Reading passage:
=== Begin Enclosure ===

One simplest way to create a pandas DataFrame is by using its constructor. Besides this, there are many other ways to create a DataFrame in pandas. For example, creating DataFrame from a list, created by reading a CSV file, creating it from a Series, creating empty DataFrame, and many more.
Python pandas is widely used for data science/data analysis and machine learning applications. It is built on top of another popular package named Numpy, which provides scientific computing in Python. pandas DataFrame is a 2-dimensional labeled data structure with rows and columns (columns of potentially different types like integers, strings, float, None, Python objects e.t.c). You can think of it as an excel spreadsheet or SQL table.
1. Create pandas DataFrame
One of the easiest ways to create a pandas DataFrame is by using its constructor. DataFrame constructor takes several optional params that are used to specify the characteristics of the DataFrame.
Below is the syntax of the DataFrame constructor.
# DataFrame constructor syntax
pandas.DataFrame(data=None, index=None, columns=None, dtype=None, copy=None)
Now, let’s create a DataFrame from a list of lists (with a few rows and columns).
# Create pandas DataFrame from List
import pandas as pd
technologies = [ ["Spark",20000, "30days"],
["Pandas",25000, "40days"],
]
df=pd.DataFrame(technologies)
print(df)
Since we have not given index and column labels, DataFrame by default assigns incremental sequence numbers as labels to both rows and columns.

=== End Enclosure ===

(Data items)

=== Begin Enclosure ===

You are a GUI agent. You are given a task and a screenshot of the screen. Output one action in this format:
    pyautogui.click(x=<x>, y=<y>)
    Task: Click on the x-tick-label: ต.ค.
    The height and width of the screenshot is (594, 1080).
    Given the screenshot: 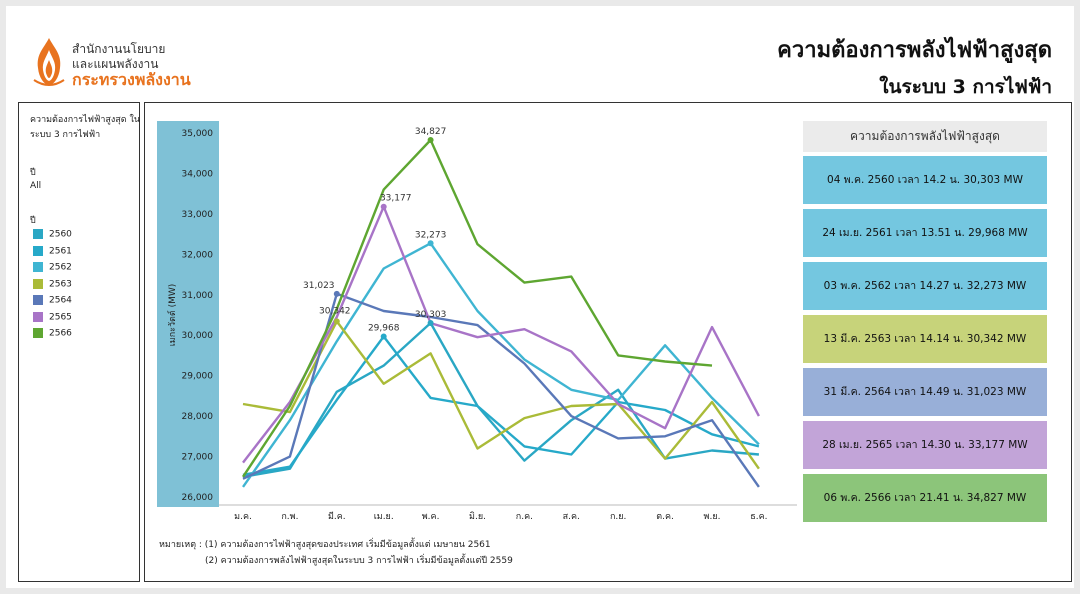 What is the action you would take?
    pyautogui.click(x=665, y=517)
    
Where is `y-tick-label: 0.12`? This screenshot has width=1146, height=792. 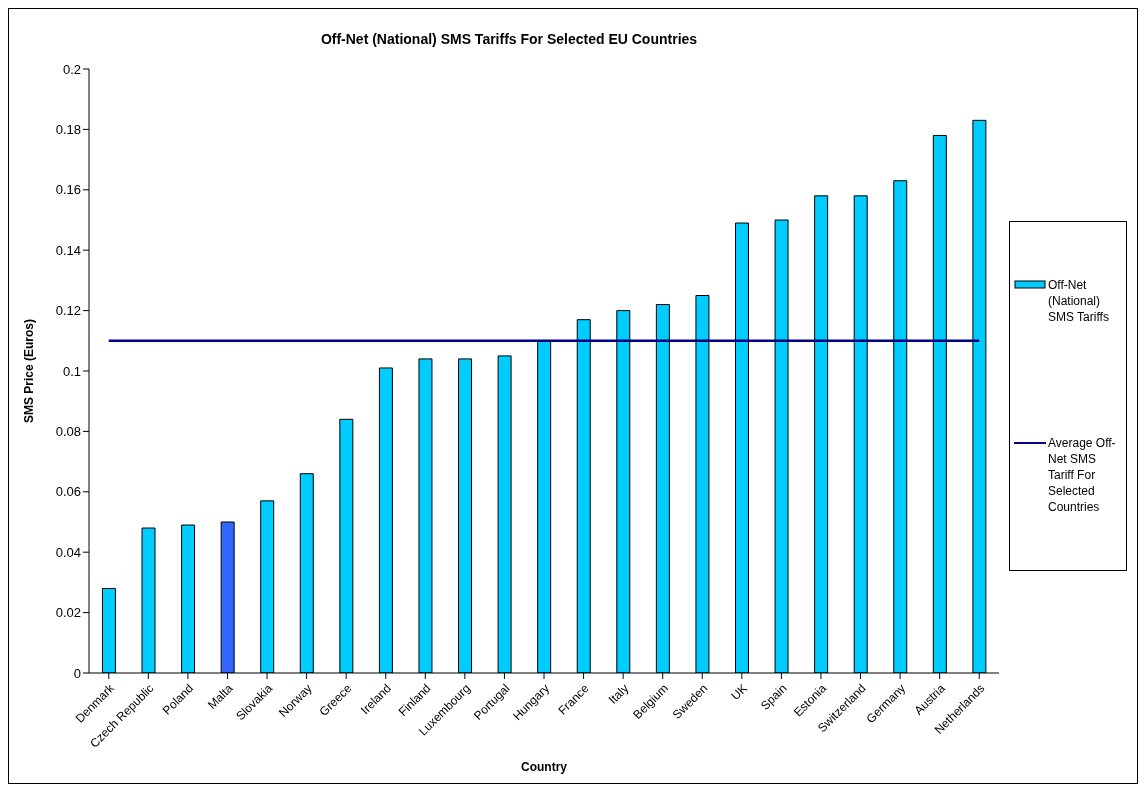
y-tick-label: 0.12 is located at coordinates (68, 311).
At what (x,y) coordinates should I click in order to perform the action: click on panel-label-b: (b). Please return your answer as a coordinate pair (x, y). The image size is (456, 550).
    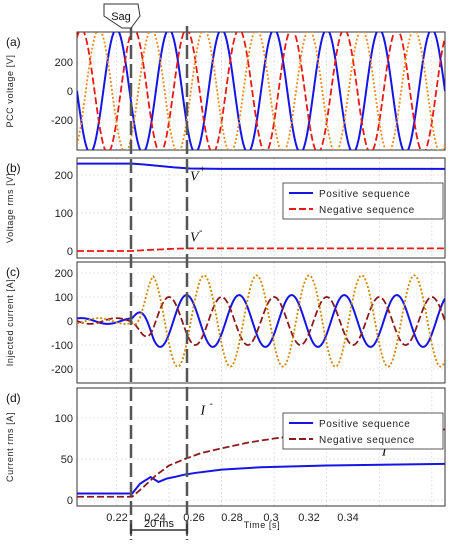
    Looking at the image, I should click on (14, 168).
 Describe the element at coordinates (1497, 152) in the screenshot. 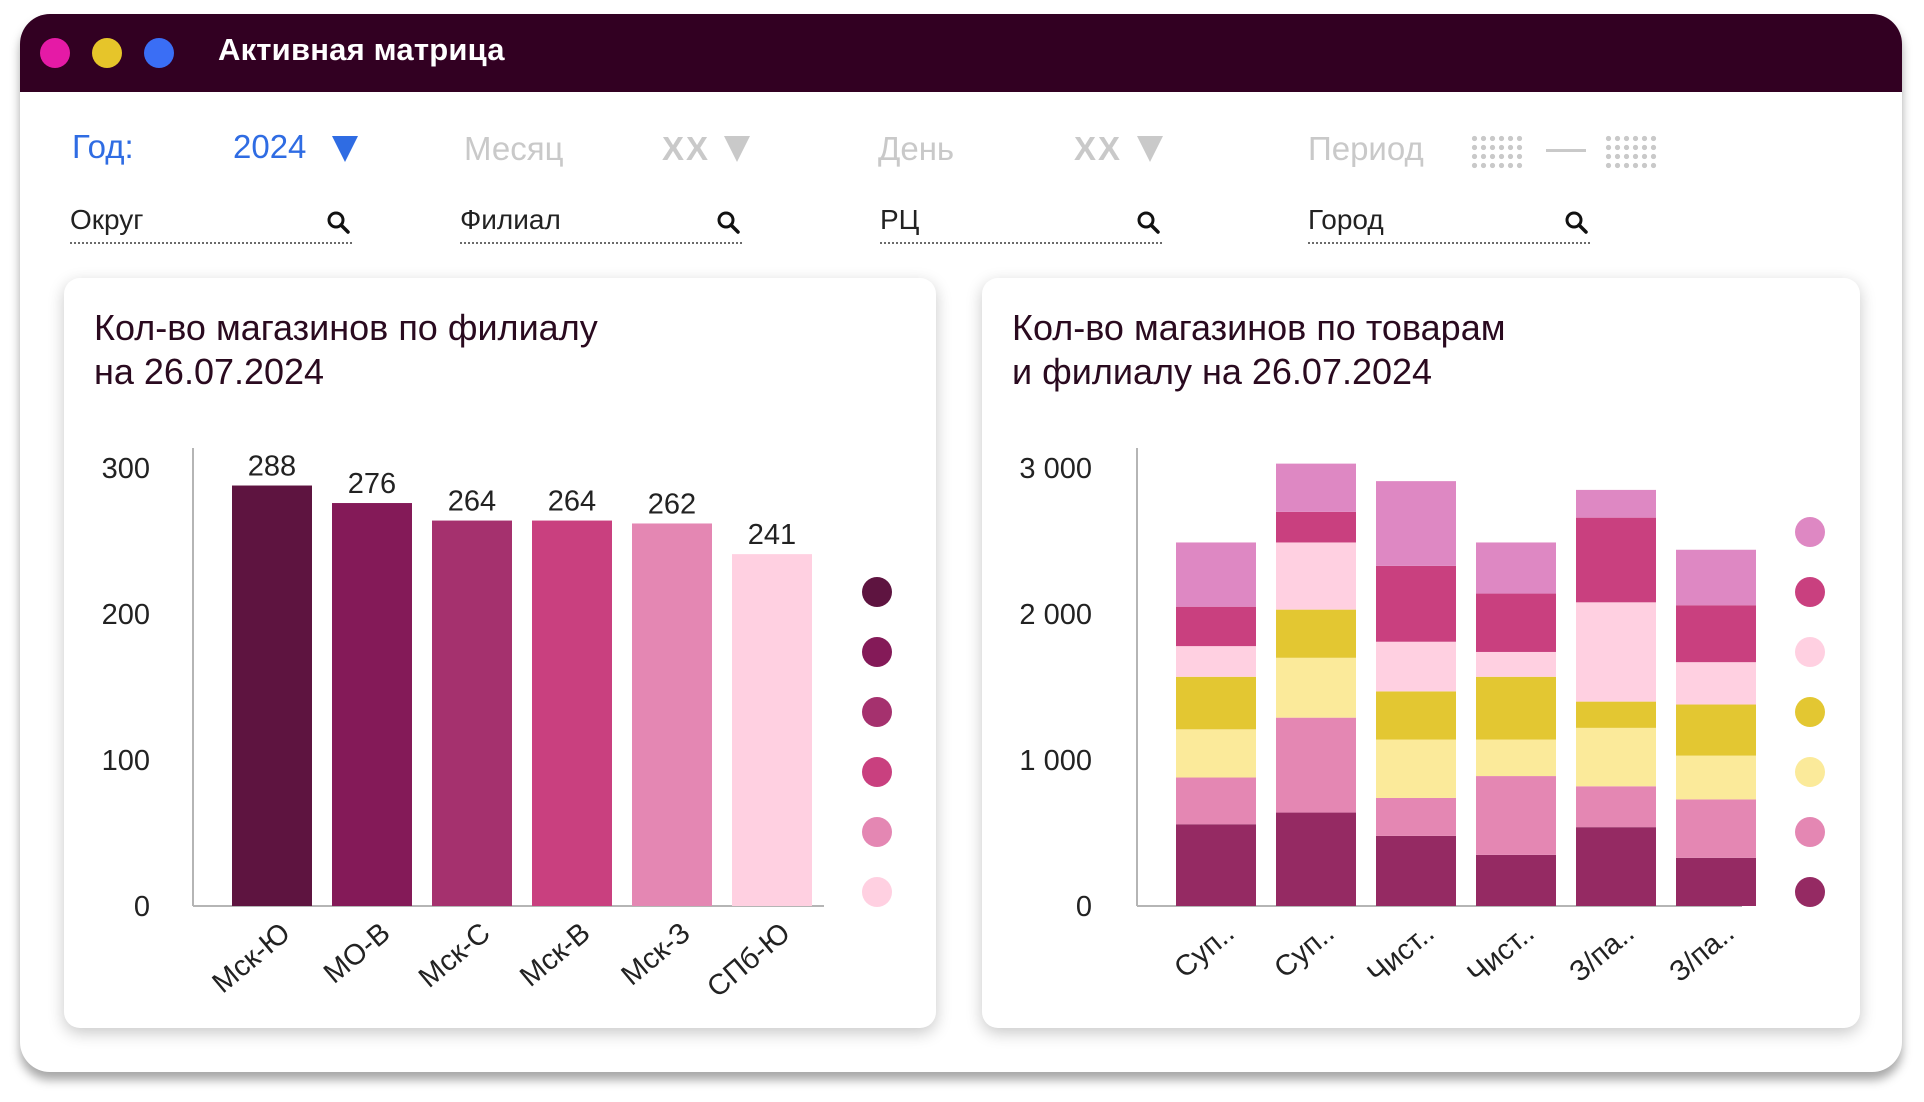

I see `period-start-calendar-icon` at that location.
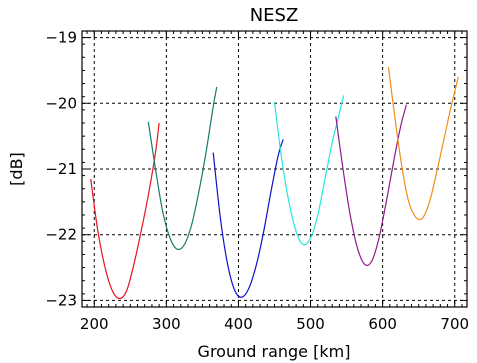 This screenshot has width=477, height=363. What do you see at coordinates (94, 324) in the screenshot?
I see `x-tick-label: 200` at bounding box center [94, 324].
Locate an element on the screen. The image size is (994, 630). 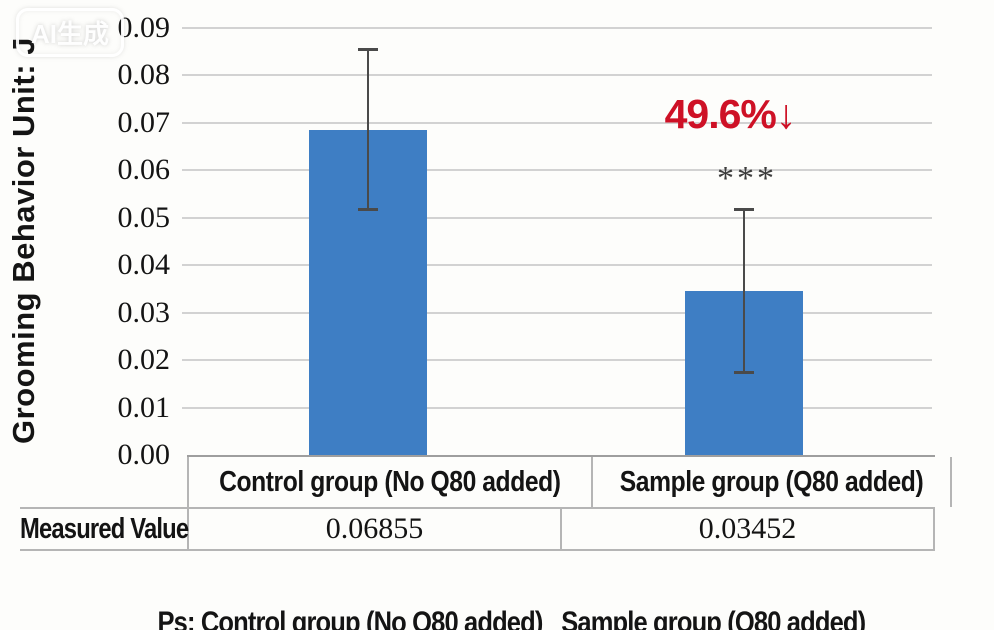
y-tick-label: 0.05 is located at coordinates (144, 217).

=== End Enclosure ===

What this task involves:
In the pandas DataFrame tutorial, swap "technologies" for "courses" and give the stretch from "# Create pandas" through "df=pd.DataFrame(technologies)" again with that change.

Solution to the problem:
# Create pandas DataFrame from List
import pandas as pd
courses = [ ["Spark",20000, "30days"],
["Pandas",25000, "40days"],
]
df=pd.DataFrame(courses)